Reboot or killing jobs remotly after crash?

NoChance · February 7, 2011, 4:00pm

Hi everyone!

I work at a research university and I’m beginning to learn OpenCL for a numerical computations research project…

The plan is to buy a desktop for the office to run computations…
The issue is that I’ll frequently need to work remotly, logging into the machine from home, or from a difference office.

The question is: what happens when my program crashes?

(1) If the GPU locks up, will I be able to log in remotely and kill the process, or just reboot the machine remotely?

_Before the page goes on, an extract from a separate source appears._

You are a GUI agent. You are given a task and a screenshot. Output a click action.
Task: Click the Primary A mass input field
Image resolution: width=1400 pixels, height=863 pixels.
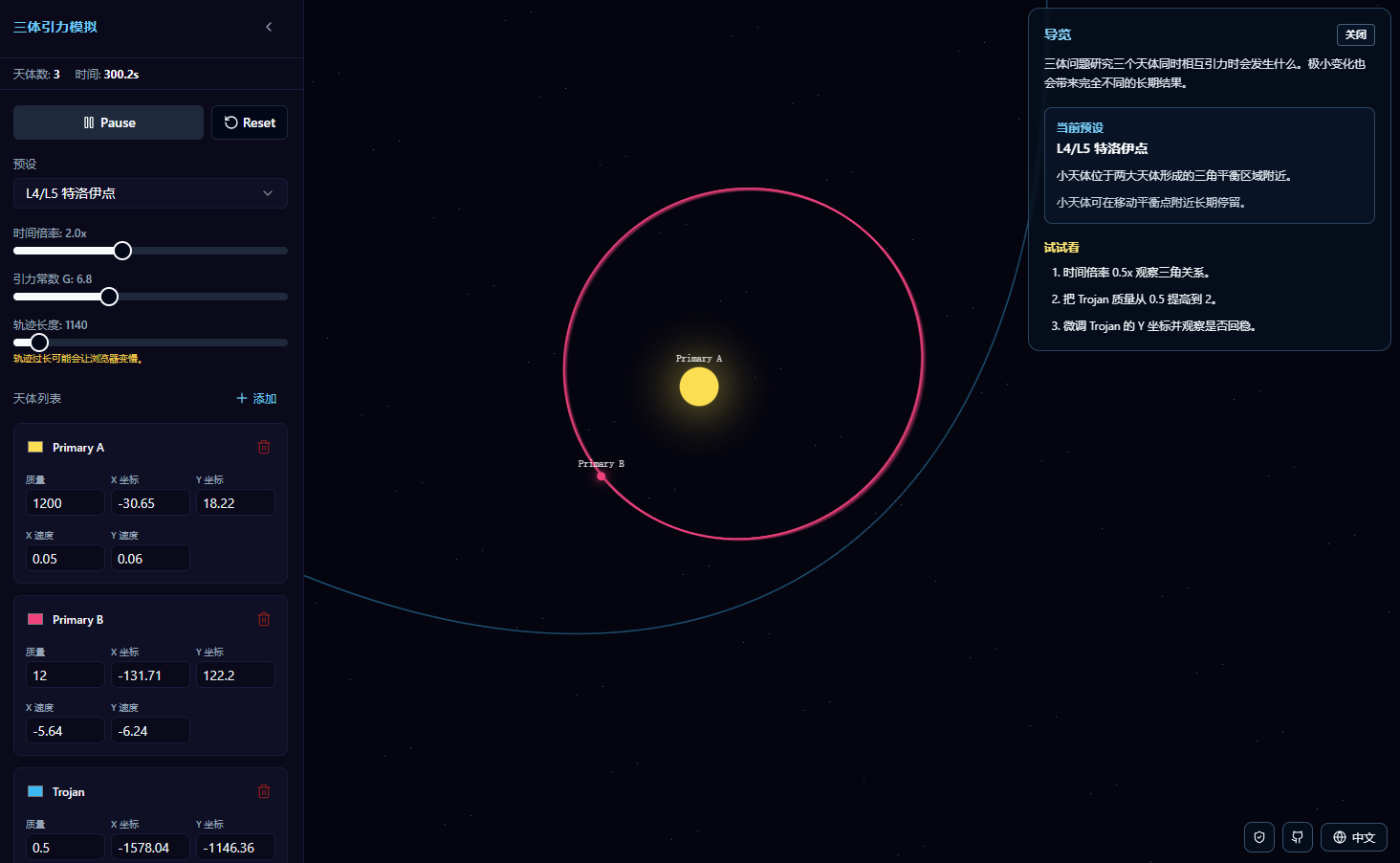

(2) If the machine has 2 GPU’s (for example one on-die with the CPU), is it possible to run my computations on one GPU while the other GPU does “normal” GPU duties (my programs won’t be outputting to monitor, just to data files) – and in this case, if I’m acually at the desktop, can program crashes be more easily handled?

any advice or suggestions welcome!

thanks!

NoChance

chai · February 9, 2011, 12:38pm

ATI made a guide for using stream (and therefore, their OpenCL implementation) through ssh:
http://developer.amd.com/gpu_assets/App … motely.pdf

Chances are, you won’t be able to just kill the process. Any lockups I’ve had, the process (which is handled by the host CPU) cannot pre-empt the execution of a kernel within the GPU. reboot would be a good option, you could also get remote power-up working, but sometimes you might need a hard-reset. I haven’t had too much trouble with OCL lockups, usually some kind of error pops up and crashes the app before locking everything up, but have definitely played with this behavior on DirectX11.

you CAN run on one GPU and let the other one do whatever it does, but it probably won’t help you at all with debugging a crash. It just means you have another available GPU.